Intermordal欧州と日本船社ONEの立ち位置 / コンテナ市況レポート 2018年11月

  成田からBrusselsまでは11時間40分の飛行時間である。 Brussels到着が15:15、そこからRotterdamまでIC鉄道で約2時間の旅。空港から鉄道駅の乗り換え、Rotterdamに到着してから駅構内から出るのにも一苦労も二苦労もあった。何とかホテルに投宿することができた。滞在した3日間小生の部屋の暖房が効かず、フロントに直すように伝えたが、最後の日は、持参したズボン下とシャツを着て寒さをしのぐ羽目になった。
  2015年以来、3年振りのIntermodal Rotterdam会場のAhoyである。今年は小生を含めてEFIは5名で参加した。Intermodalの発祥は欧州である。バージ、トラック、鉄道。できるだけ多くの社員にIntermodal Europeの雰囲気を味わってもらいたいと考えた。しかし、3年前に展示していた床材メーカーもユニークなコンテナ折り畳みメーカーのデモも見かけなかった。一方、新たなコンテナ折り畳み考案者がその方法をビデオで紹介していた。簡単そうで難しい命題である。いつの日か折り畳みコンテナが、日の目を見ることを切に望みたい。Intermodalの出展参加社の大手の顔ぶれはそんなに変化ないが、参加者は若い人が多く、かなり入れ代わっていた。
  二日目のIntermodal Europeはかなり盛況で、多くの人で各々ブースが込み合っていた。会場周りも、すれ違うのに気遣いながら歩く必要があった。一日目とは大違いである。午後3時にCOAのブース前でUESのZhang 会長と待ち合わせていた。かなりの人で混雑していたのでお互い知ってはいるがどうやって見つけるか思案していると、大柄の欧米人が小生の顔をじろじろ見ている。傍に来るなり小生の名札を見て。“マガジン読んでるよ!”声をかけてくれたのには驚いた。英国のある機器製造企業のCEOの方であった。
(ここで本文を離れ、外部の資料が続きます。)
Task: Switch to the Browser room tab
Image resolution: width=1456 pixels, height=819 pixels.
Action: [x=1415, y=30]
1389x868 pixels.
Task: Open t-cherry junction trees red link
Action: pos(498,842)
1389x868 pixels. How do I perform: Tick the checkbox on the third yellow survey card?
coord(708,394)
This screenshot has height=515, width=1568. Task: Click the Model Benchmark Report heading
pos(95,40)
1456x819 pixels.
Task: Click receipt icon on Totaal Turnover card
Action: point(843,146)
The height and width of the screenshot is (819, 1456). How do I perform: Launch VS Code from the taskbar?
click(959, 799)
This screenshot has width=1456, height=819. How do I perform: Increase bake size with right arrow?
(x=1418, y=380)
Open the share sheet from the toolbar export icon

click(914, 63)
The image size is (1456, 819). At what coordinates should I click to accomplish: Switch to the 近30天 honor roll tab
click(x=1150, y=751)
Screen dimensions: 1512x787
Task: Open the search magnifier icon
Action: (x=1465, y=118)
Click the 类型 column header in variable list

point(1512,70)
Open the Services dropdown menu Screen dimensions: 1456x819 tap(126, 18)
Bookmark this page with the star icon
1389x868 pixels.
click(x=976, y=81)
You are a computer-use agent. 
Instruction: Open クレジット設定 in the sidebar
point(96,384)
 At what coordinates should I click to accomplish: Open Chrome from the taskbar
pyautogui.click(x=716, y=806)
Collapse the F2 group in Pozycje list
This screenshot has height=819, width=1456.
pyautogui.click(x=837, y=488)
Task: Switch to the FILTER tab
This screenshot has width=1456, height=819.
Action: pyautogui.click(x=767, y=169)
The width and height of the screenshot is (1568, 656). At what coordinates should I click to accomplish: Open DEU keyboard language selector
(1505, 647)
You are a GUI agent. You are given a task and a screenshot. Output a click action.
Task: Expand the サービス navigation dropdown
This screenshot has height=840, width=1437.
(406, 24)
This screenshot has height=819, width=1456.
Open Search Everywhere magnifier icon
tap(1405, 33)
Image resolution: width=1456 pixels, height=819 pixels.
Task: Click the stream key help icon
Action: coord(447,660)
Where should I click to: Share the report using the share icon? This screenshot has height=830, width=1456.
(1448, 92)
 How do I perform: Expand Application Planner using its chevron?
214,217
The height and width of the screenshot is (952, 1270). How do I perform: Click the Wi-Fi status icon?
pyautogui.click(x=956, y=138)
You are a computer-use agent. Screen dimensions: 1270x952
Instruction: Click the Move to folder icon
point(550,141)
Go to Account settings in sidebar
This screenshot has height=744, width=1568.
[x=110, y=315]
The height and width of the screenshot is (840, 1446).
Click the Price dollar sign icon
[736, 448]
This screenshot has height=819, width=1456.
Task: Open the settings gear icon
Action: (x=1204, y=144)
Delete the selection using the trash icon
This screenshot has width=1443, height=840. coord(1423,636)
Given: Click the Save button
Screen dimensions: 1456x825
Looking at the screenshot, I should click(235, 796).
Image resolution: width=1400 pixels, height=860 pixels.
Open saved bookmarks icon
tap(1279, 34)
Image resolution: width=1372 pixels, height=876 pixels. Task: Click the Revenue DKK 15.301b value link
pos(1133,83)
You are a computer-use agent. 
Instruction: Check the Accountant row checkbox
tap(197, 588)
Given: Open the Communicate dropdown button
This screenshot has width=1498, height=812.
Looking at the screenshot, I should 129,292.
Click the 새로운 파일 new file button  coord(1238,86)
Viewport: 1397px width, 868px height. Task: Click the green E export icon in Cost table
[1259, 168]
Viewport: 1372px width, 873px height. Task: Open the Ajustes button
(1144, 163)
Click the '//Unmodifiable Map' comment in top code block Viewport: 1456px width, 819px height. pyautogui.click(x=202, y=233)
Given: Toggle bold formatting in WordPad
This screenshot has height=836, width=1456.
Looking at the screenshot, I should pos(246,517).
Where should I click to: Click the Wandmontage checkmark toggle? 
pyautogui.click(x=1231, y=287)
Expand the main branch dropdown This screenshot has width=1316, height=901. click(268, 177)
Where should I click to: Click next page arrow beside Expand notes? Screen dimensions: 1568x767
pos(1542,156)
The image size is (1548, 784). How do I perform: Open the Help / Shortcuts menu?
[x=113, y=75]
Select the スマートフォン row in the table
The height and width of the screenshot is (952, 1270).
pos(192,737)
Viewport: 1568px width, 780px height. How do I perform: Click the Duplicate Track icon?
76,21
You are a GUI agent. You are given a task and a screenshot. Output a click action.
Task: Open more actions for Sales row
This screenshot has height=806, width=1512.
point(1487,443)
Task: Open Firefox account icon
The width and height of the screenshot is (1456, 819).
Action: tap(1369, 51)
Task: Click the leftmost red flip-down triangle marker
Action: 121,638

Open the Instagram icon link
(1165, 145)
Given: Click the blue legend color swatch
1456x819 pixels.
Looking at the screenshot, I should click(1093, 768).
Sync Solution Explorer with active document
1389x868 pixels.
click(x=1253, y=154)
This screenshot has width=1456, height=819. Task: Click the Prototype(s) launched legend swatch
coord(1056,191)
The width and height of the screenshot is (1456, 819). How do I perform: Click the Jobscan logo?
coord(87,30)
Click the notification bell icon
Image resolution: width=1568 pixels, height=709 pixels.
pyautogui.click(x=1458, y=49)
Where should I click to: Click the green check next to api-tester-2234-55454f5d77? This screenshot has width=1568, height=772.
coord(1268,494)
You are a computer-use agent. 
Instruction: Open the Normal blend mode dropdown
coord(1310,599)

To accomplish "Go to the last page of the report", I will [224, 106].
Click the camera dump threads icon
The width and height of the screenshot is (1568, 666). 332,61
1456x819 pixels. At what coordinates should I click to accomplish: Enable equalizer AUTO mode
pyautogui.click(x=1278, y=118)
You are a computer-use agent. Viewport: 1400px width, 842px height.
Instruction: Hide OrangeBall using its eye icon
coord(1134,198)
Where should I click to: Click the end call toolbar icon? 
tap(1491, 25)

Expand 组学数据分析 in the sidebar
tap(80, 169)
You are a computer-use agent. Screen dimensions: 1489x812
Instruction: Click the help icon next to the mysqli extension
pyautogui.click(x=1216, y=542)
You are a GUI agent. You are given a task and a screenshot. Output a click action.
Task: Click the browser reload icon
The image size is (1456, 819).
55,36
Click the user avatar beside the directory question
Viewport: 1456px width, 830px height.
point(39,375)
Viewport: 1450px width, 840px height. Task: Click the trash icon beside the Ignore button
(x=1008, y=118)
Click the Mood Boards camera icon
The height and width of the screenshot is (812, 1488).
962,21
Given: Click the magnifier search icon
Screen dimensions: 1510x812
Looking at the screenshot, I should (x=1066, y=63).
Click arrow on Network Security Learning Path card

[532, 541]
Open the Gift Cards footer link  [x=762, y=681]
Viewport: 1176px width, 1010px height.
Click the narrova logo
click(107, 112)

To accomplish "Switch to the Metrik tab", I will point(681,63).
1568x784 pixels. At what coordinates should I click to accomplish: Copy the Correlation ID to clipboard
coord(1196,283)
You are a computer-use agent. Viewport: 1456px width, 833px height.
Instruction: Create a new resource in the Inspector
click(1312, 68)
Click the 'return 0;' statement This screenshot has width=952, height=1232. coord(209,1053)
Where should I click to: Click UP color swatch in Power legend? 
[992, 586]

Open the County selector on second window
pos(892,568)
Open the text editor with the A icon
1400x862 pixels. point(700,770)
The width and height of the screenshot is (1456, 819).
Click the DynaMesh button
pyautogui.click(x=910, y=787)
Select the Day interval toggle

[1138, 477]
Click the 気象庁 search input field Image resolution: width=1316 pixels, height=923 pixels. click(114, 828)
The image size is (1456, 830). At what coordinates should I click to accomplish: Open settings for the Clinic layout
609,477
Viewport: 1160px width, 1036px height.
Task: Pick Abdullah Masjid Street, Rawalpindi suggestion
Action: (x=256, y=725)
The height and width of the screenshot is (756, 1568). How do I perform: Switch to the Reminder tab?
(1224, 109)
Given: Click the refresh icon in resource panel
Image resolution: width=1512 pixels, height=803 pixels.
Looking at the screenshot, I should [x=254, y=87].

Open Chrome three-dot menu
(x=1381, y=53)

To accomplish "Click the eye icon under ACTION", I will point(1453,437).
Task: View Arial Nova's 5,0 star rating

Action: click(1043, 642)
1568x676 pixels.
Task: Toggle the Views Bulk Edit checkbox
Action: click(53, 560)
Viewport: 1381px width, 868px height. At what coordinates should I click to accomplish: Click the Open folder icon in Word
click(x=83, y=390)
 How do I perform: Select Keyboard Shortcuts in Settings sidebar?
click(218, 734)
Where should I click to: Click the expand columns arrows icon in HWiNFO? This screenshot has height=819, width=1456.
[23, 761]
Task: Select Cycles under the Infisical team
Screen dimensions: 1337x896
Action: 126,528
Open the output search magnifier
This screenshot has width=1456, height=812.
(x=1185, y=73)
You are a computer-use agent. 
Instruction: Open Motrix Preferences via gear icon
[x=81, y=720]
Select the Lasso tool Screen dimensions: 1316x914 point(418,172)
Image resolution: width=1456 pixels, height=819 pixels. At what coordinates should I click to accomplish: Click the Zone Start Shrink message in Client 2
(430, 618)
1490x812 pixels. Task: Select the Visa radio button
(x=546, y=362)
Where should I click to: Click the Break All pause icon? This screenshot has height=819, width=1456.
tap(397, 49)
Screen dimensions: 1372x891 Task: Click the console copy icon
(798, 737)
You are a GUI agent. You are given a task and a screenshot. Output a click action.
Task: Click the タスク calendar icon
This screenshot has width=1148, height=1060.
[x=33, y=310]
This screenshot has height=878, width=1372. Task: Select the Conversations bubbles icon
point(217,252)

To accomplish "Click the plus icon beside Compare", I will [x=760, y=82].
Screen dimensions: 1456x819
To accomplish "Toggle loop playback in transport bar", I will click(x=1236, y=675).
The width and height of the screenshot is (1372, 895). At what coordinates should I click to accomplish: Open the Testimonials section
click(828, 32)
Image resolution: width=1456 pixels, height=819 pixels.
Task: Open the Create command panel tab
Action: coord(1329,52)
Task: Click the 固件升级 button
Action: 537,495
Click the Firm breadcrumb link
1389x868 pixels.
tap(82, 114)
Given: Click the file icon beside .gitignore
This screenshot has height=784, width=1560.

このようなところで思いもかけない出来事にぶつかると、毎月、日本文と英文の両方のコンテナ市況レポートを9年半も続けていて良かったと思う。COA事務局長のPatrick Hick氏も小生のレポートの愛読者で、小生がレポートを仕上げるのに一日かかるというと3分で読み終わるので申し訳ないが、毎月面白い話題を取り上げてくれてためになると慰めてくれた。今回は思いもかけずIntermodalで多くの海外の人からレポートの件で声を掛けられ、小生のレポートを毎月心待ちにしているのを知った。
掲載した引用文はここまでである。